2 jun 2015

Editorial sobre bolsas en San Francisco

La Voz de San Justo (02/06/2015)
Bolsas de supermercados y ambiente

En San Francisco comenzó a regir la ordenanza municipal Nº 6550 que obliga a los comercios de la ciudad a restringir la entrega de las tradicionales bolsas de polietileno o plástico a sus clientes con el objetivo de finalizar 2015 retirando a las mismas en su totalidad. Días atrás se publicó que si bien la legislación, aprobada en diciembre del año pasado, prevé multas que van desde los 334 pesos a un máximo de 40.000 pesos, por ahora, el Juzgado de Faltas municipal no aplicará sanciones a quienes incumplan la norma, sino que realizará controles preventivos para concientizar y educar a comerciantes y clientes sobre la reducción gradual de las bolsas de polietileno.

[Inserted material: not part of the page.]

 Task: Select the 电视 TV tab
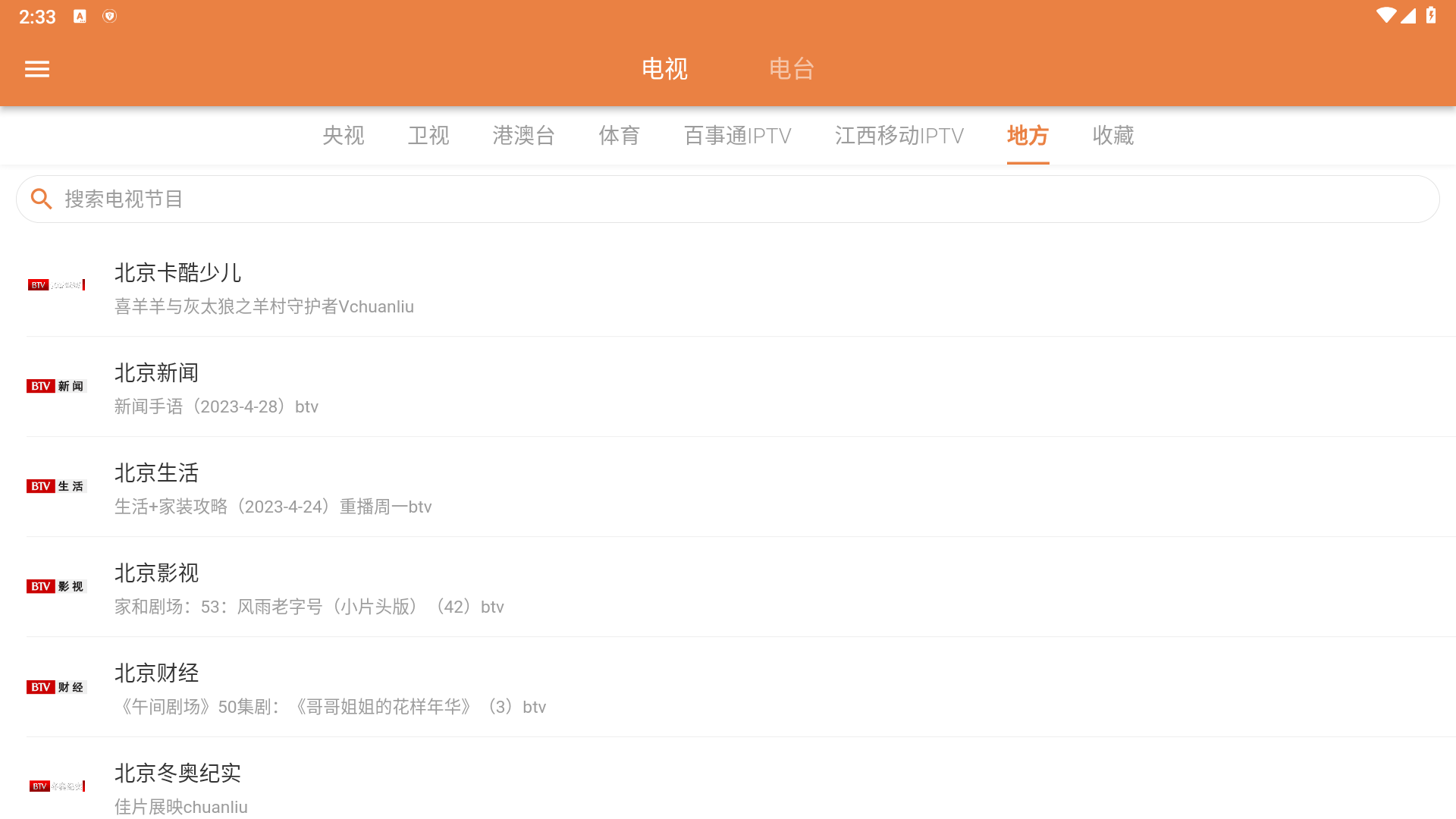pos(664,69)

De esa forma, los comercios solo podrán entregar gratuitamente hasta cinco bolsas por cliente. En tanto, las bolsas que se soliciten demás -que tienen la leyenda “San Francisco ciudad libre de envases y bolsas de polietileno y otros plásticos” Ordenanza Nº 6550- se cobrarán entre 30 centavos o 40 centavos de acuerdo al tamaño.

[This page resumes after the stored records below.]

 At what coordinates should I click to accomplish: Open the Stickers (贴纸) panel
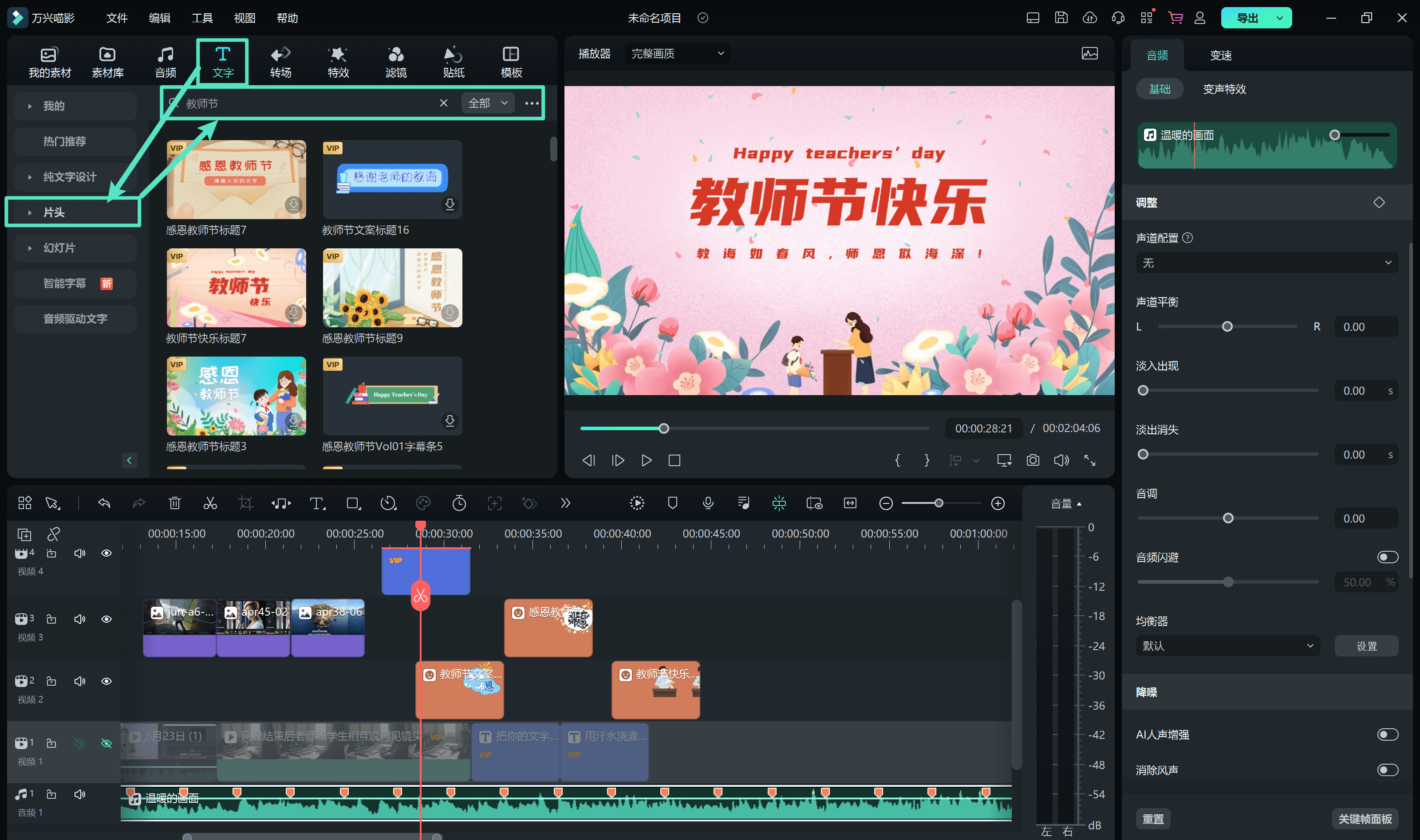pyautogui.click(x=454, y=62)
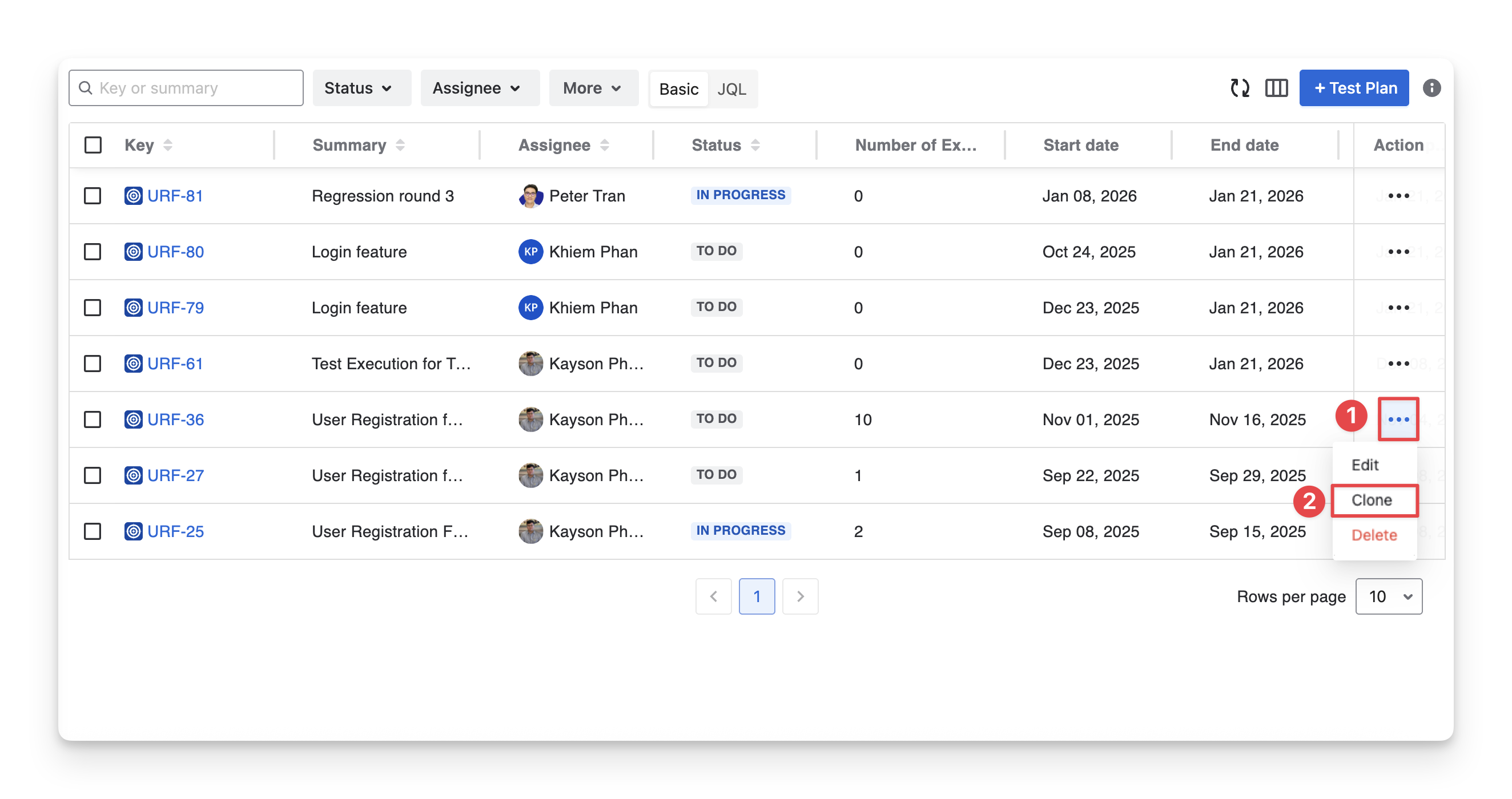Sort by Key column arrows

168,145
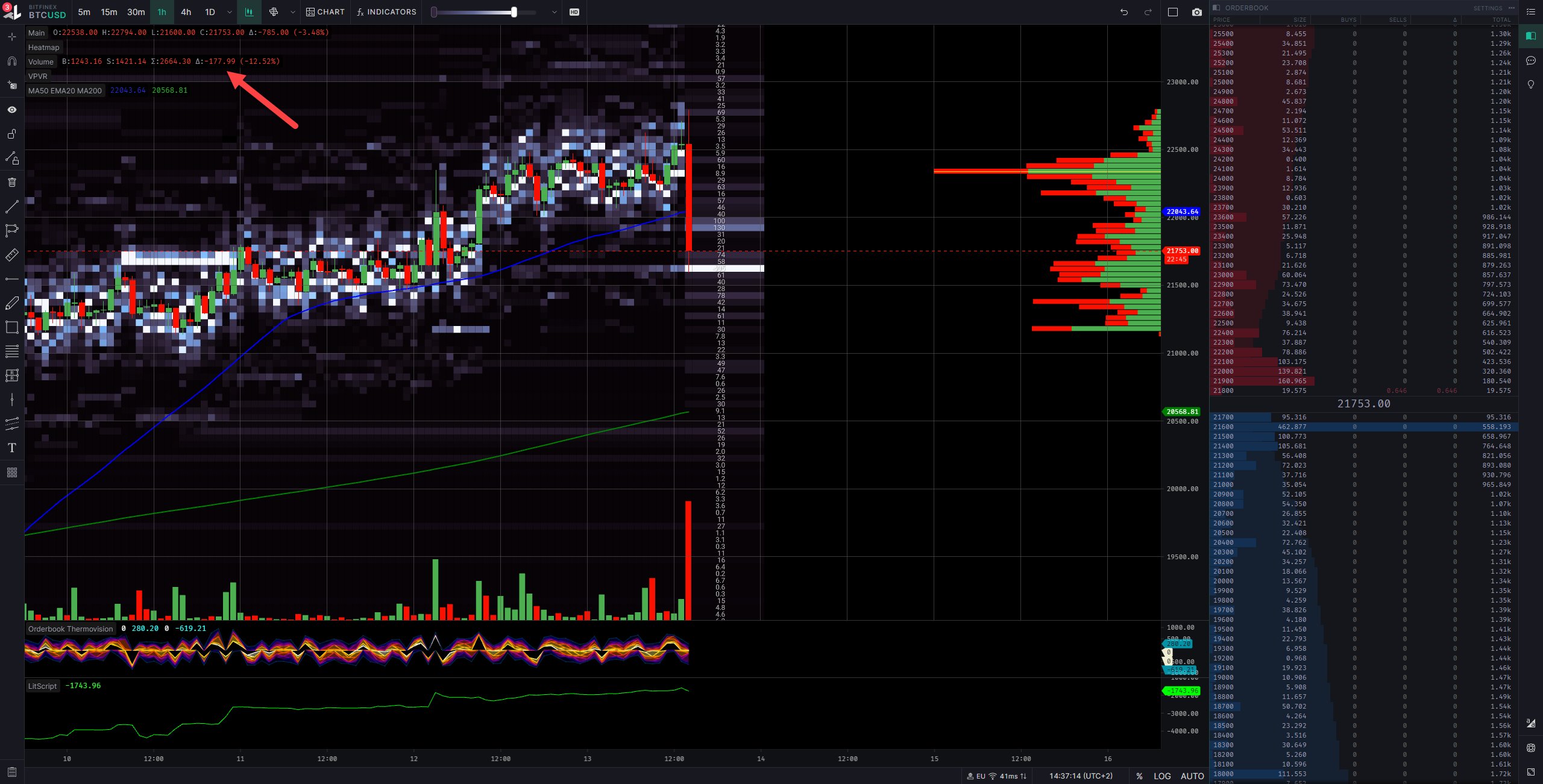Open the trend line drawing tool
The height and width of the screenshot is (784, 1543).
12,206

La iniciativa es elogiable desde todo punto de vista. El cuidado del ambiente es una obligación que el Estado debe promover y los ciudadanos respetar. No siempre ha sido así y está bien que las ordenanzas respectivas pongan un poco de orden en el tema, amén de que sirvan para modificar conductas o hábitos instalados en la sociedad. No hay dudas de que el aumento creciente del consumo y desecho de bolsas de polietileno y su destino final se han vuelto un grave problema para los Estados locales, encargados del desecho y la disposición final de los residuos. Es no ha sido acompañado de manera lógica por parte de la ciudadanía que no siempre reconoce en las bolsas que se desechan una fuente de contaminación y generación de impactos en el ambiente y la salud. Las bolsas de plástico están hechas de polímeros o resinas de polímero, las cuales requieren petróleo o gas natural para fabricarse. Según el New York Times, los 100 mil millones de bolsas usadas por año en los Estados Unidos requieren un estimado de 12 millones de barriles de petróleo para su producción. Los especialistas afirman que las bolsas de plástico causan problemas tanto en la tierra como en el agua, ya que no son biodegradables y ocupan un espacio permanente en los vertederos. Entonces, en todo el mundo se está procurando su reemplazo. Sin embargo, Greenpeace ha advertido que el reemplazo por bolsas biodegradables no soluciona el problema si éstas son dispuestas en rellenos sanitarios o basurales a cielo abierto. “Presentar a las bolsas biodegradables como una solución al problema promueve continuar con el consumo irresponsable de las mismas. El consumo y descarte de las bolsas de plástico es parte de un problema mucho mayor, que necesita ser solucionado previamente, antes de que la biodegradabilidad de las bolsas juegue un papel realmente útil y positivo.En Argentina los residuos sólidos urbanos son confinados en rellenos sanitarios o basurales a cielo abierto. En este contexto, la prohibición de las bolsas de plástico comunes y la promoción y exigencia de bolsas biodegradables no tiene ningún sentido”, sostiene la entidad ecologista. La mejor solución, por ende, es el retorno a las bolsas reutilizables que desde hace décadas vienen cediendo terreno. Casi como si fuera el retorno triunfal del “changuito”, ni más ni menos. La vigencia de la ordenanza sobre las bolsas de polietileno es un avance que debe ser percibido como tal por la población.